Aires, Marcus Malte. Zulma, 01/2020. 488 p. 24 € ***

        Destins croisés sur l'autoroute. Il y a Romand Carratero, professeur de technologie qui va rendre visite à sa femme hospitalisée, Frédéric Grison, chauffeur de poids lourd, Sylvain Page et son fils mutique partis pour Disneyland, un autostoppeur portant une pancarte qui mentionne "Ailleurs" en guise de destination, Pierre Palmier, qui vit dans une caravane sur une aire d'autoroute, Catherine Delizieu, forte femme à la tête d'une multinationale, Maryse et Lucien Gruson, un couple septuagénaire, Zoé Soriano, serveuse dans une cafeteria, enfin un jeune couple en 205. On suit chacun d'entre eux, dans des récits de vie scandés par la radio, informations, annonces publicitaires, on découvre leur histoire à petites touches ; rien ou presque ne semblent les réunir, tandis qu'ils suivent l'autoroute dans un sens ou dans l'autre, jusqu'à ce que le hasard, ou la fatalité, les fasse se rencontrer.

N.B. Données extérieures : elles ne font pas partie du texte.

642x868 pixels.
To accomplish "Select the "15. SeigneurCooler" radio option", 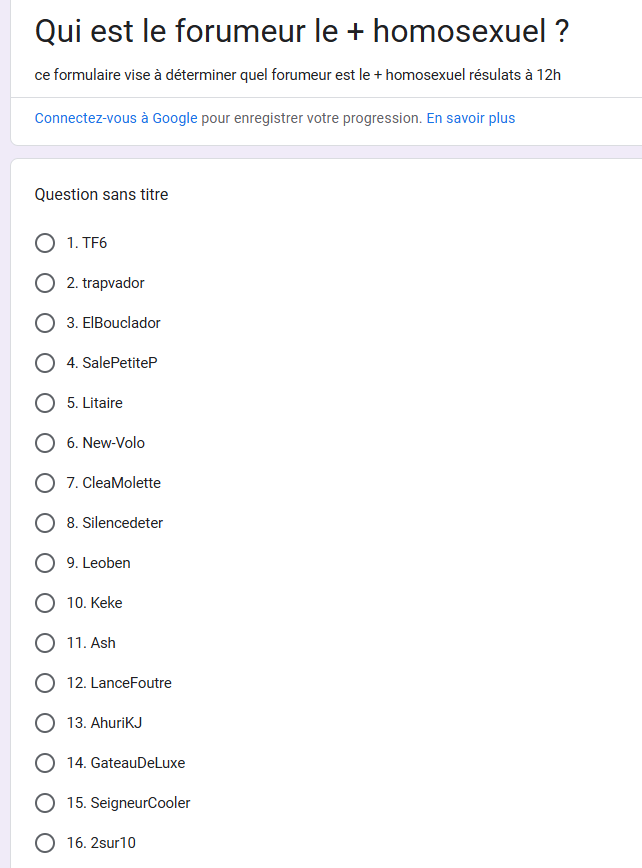I will pyautogui.click(x=45, y=803).
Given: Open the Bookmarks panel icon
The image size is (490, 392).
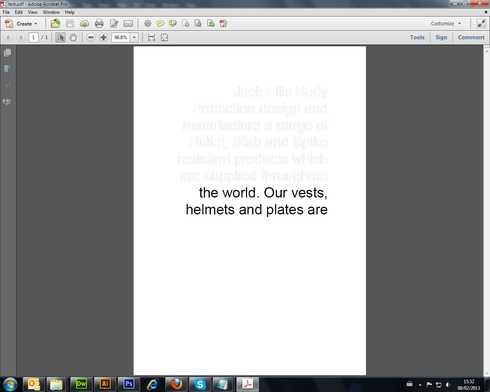Looking at the screenshot, I should [7, 69].
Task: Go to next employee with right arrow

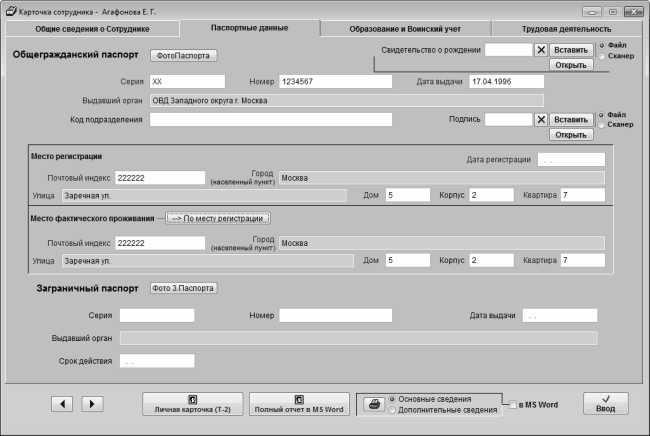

         Marcus Malte joue à déstabiliser son lecteur. D'abord, avec cette introduction où un professeur enseigne, dans une novlangue surprenante, la façon dont on vivait jadis, à "l'ère de la procréation naturelle". Ensuite, en introduisant chaque personnage par le véhicule qu'il conduit, dont la puissance moteur, l'âge et la cote argus sont représentatifs de sa classe sociale. Enfin, en choisissant volontairement un récit choral dans lequel chacun a sa place sans jamais rencontrer l'autre. Une sorte de patchwork dont on ne saisit que progressivement l'unité, au fur et à mesure que les pièces s'ajoutent pour créer un ensemble qui va prendre sens. Ce que raconte surtout Marcus Malte à travers les destins croisés de ses 14 personnages, c'est des rêves, des désillusions, des attentes, des regrets, c'est une actualité parfois absurde, ou terrible, le portrait d'une société contemporaine dans laquelle les humains sont identifiés par leur véhicule, symbole de leur puissance ou de leur ambition. J'ai retrouvé dans ce roman l'humour parfois corrosif et l'intelligence de la langue du Garçon, mais sans son romanesque. Le parti pris d'un roman choral, sans réelle rencontre des personnages à part celle de l'impitoyable fatalité, m'a paru un peu fastidieux et long.